▸ **SUPPLIED TEXT**

>> START

Turnus linked this in the Gears Judgment thread [ > ], but it deserves to be noted here as well:

http://www.eurogamer.net/articles/2013- ... le-can-fly

Adrian Chmielarz wrote:I definitely didn't want the player to get bonuses for performing heroic - for performing actions that are actually really stupid on the battlefield. Because finishing an enemy that you can just spend one bullet on him and he's done, or doing this elaborate whatever when bullets are still firing, that's just no to me.

I wouldn't have any headshot bonuses counting towards the three-star ratings; the executions wouldn't count towards the rating; and all these things that are in a really weird way Bulletstormy - I wouldn't want Bulletstorm in Gears. It was supposed to be, in my vision, a really dark fight for survival.

The reward for the headshot was supposed to be intrinsic not extrinsic. The reward was supposed to be, because the ammo was scarce, OK I only used one bullet instead of three. That was your reward in my version.

>> END

▸ **DATA SHOWN**
>> START

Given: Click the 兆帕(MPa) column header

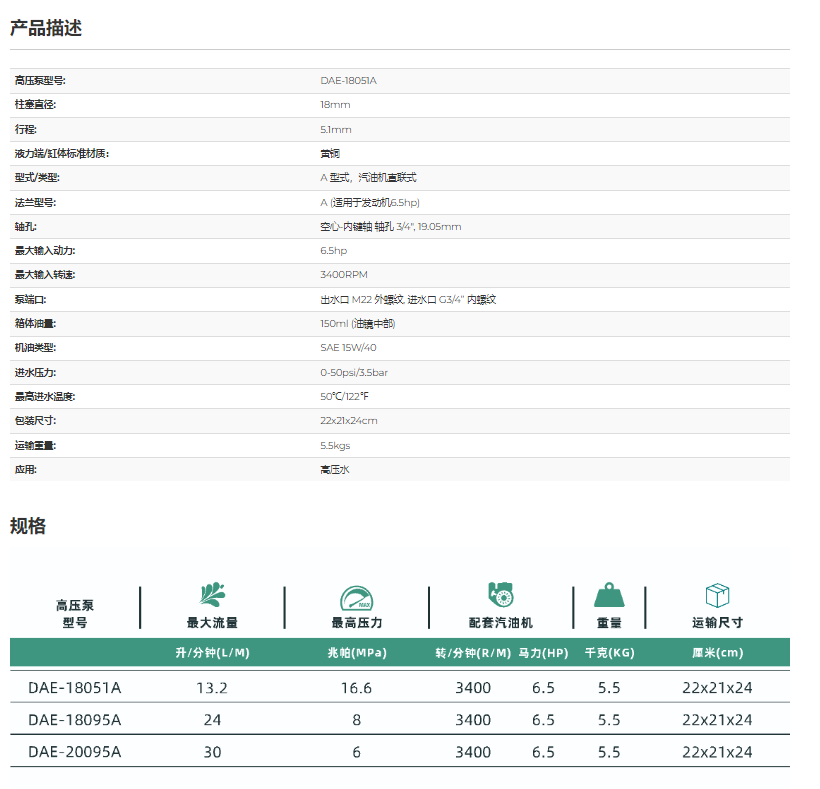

>> END

▸ **GOAL A**
Answer these questions using the forum post quoting Adrian Chmielarz:
(i) Who linked the article in the Gears Judgment thread?
(ii) What game did Chmielarz say he wouldn't want in Gears?
(iii) In Chmielarz's version, what was the reward for a headshot?
▸ **GOAL B**
Print the forum post quoting Adrian Chmielarz between "Turnus linked this" and "fight for survival.", inclusive.
▸ **GOAL C**
Carry on the forum post quoting Adrian Chmielarz from the point where it stops.

▸ **FINAL RESULT A**
(i) Turnus
(ii) Bulletstorm
(iii) Using only one bullet instead of three, because ammo was scarce

▸ **FINAL RESULT B**
Turnus linked this in the Gears Judgment thread [ > ], but it deserves to be noted here as well:

http://www.eurogamer.net/articles/2013- ... le-can-fly

Adrian Chmielarz wrote:I definitely didn't want the player to get bonuses for performing heroic - for performing actions that are actually really stupid on the battlefield. Because finishing an enemy that you can just spend one bullet on him and he's done, or doing this elaborate whatever when bullets are still firing, that's just no to me.

I wouldn't have any headshot bonuses counting towards the three-star ratings; the executions wouldn't count towards the rating; and all these things that are in a really weird way Bulletstormy - I wouldn't want Bulletstorm in Gears. It was supposed to be, in my vision, a really dark fight for survival.

▸ **FINAL RESULT C**
"Intrinsic" and "extrinsic" are wrong words to use here, and he should consider buying a dictionary for his native language, but the message is clear, and it's the same that I have noted in my essay and earlier in this thread. The score fucks up a game's atmosphere, and the higher immersion the game, the more it fucks it up. The purpose of every mechanic is to take you deeper into the game (i.e. revealing to you more aesthetics), and not out of it (i.e. leading to a scoreboard outside the game).